== INPUT ==
※
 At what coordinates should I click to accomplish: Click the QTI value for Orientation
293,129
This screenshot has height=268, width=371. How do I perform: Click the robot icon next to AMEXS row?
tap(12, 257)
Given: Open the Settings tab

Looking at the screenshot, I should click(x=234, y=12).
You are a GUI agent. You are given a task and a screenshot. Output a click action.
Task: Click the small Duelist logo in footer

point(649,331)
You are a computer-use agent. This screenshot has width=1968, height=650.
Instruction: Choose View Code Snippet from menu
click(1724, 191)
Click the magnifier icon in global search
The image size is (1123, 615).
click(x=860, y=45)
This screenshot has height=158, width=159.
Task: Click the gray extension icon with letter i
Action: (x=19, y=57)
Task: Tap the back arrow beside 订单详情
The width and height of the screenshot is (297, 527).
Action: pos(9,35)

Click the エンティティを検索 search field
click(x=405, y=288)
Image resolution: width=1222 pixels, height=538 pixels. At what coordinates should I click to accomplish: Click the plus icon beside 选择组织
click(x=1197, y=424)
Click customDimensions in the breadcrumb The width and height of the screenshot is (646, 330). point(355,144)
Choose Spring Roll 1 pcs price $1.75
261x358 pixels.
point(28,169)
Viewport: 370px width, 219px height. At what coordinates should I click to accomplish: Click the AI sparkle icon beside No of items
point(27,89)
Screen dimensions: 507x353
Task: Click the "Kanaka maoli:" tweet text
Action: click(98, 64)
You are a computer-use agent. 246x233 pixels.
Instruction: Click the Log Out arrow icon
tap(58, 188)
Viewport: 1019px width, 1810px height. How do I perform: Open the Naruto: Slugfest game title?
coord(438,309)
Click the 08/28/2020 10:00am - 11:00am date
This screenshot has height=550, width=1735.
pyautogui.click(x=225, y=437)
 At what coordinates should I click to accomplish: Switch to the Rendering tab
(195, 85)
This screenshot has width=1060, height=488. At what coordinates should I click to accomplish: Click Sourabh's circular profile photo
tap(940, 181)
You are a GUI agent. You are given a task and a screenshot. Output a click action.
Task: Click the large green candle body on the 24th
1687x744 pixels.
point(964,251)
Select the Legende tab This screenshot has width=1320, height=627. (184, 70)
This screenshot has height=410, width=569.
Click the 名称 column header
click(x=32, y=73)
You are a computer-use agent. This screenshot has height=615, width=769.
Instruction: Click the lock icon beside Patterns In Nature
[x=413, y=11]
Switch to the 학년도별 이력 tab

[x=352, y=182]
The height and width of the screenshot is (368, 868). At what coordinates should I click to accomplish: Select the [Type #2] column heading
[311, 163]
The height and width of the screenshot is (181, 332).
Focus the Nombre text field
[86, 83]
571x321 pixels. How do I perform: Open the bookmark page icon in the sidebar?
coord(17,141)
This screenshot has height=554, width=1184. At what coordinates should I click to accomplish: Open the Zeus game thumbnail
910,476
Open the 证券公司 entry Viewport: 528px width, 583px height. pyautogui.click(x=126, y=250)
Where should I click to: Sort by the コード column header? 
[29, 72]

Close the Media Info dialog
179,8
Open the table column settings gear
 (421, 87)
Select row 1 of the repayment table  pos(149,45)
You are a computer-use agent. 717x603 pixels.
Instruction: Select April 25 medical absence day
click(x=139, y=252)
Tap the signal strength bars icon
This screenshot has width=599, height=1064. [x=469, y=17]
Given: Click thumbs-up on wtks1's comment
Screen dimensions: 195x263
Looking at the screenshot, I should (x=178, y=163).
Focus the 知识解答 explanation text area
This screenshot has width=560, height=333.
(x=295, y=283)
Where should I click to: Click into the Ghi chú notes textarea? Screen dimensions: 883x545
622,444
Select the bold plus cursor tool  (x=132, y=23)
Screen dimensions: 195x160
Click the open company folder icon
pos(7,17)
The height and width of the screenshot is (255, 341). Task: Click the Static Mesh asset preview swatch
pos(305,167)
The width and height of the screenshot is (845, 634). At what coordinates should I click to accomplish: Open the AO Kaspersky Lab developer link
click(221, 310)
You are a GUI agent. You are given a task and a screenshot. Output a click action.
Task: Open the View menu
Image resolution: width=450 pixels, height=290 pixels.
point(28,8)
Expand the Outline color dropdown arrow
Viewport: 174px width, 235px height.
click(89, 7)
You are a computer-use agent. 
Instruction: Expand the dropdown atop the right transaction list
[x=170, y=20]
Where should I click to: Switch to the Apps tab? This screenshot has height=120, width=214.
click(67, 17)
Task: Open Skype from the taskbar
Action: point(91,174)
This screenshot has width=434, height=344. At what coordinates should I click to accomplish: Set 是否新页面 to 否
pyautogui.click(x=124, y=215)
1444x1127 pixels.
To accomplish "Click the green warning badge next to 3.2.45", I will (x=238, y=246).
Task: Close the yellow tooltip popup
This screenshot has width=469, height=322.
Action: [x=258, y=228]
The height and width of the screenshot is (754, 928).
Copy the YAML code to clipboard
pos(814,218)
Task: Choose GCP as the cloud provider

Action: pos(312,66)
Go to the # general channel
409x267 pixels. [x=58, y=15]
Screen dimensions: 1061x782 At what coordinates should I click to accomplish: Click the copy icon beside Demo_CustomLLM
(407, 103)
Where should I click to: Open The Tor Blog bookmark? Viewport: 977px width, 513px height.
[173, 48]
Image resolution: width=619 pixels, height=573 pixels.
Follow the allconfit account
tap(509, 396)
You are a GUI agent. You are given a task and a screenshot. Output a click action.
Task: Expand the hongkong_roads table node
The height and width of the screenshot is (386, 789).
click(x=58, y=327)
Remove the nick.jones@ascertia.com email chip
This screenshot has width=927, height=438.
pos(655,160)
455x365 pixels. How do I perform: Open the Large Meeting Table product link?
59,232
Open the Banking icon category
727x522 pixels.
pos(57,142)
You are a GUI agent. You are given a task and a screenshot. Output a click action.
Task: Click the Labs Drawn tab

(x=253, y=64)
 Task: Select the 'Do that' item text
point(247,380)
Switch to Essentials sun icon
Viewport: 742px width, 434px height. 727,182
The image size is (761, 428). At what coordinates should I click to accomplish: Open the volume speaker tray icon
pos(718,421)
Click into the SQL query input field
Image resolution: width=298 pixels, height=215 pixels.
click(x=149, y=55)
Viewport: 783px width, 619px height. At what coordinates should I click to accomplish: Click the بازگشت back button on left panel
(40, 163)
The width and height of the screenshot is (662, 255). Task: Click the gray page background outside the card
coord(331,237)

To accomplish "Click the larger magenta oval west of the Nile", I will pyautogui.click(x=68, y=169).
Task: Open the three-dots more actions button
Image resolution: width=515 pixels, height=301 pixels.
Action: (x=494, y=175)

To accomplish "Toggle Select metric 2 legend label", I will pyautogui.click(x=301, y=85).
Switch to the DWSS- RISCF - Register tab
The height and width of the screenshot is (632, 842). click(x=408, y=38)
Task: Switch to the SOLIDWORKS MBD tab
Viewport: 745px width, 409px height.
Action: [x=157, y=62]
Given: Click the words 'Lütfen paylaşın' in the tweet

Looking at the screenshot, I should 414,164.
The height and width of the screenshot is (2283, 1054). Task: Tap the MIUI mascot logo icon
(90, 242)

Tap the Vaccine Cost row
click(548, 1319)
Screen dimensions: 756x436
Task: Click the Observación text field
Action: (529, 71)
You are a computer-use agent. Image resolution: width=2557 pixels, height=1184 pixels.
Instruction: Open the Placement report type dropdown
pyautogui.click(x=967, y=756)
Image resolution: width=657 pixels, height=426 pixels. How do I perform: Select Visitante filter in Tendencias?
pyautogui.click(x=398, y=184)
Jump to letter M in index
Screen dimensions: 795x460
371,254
※
== REQUIRED ACTION ==
Lines holding "green": give how many there are in the entries above, and nothing more.

== ANSWER TO THE PROBLEM ==
2